Tuesday, April 15, 2014

You Can Thank my Mom
(Breaking all the Rules)


I'm going to be honest with you all:  I had no idea what to write about today.  Actually, I didn't even want to write at all.

And I wouldn't have, if my mom hadn't texted me on Saturday and got on my case about not answering any of my blog comments on Friday.  (So commenters, you can thank my mom for your lovely thoughts not being lost in this this black hole of listless Nicole happening in Chicago.)

Now, there are some rules you break and some rules you don't break.  Rules you don't break: no neglecting blog readers, no neglecting your blog child in general, never ignore mom, seniors get back of bus privileges and freshmen carry the water... just to name a few.  We don't break these rules because these rules are the foundation upon which our society is built, and do you really want to be the cause of a societal breakdown?  It'd be like screwing up Obamacare, and just ask K. Sebs how that one turns out.

But that's not to say I don't flirt with a little bit of depravity from time to time.  I'm no goody two-shoes; I actually flout all sorts of rules, all the time.  Case in point:


You see me there, sitting alone in a club with my hands glued to my phone?  Not only am I breaking almost every social protocol.... if you look closely, I am also sitting behind a sign that very clearly reads "RESERVED: Kelsey S."

I go by many names but Kelsey, S. or otherwise, is not one of them.

And not only that, when the bouncer came over and asked me if I was Kelsey S., I was bold enough to hesitate a few seconds, as if to imply that maybe I was indeed Kelsey S.  (That was right before I said no, sorry, I'll leave... but that's not the point.)
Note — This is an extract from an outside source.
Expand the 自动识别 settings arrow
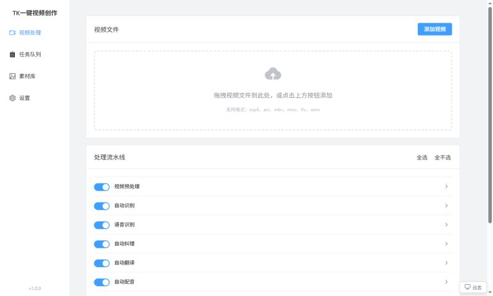Screen dimensions: 493x296 pos(446,206)
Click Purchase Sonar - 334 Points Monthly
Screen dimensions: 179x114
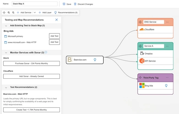[x=31, y=63]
The point is that although I might only be here because I am too scared of my mom not to be, I don't always operate this way.  I often, no regularly, disregard rules and regulations.  Stick it to the man, if you will.  And just in case that short anecdote of defiance didn't convince you, I have (predictably) thought of at least ten more ways I break rules all the time.  A lot of these I've done in the past week alone.

Sorry, Mom, it looks like you've raised a rebel.  Be careful what you ask for.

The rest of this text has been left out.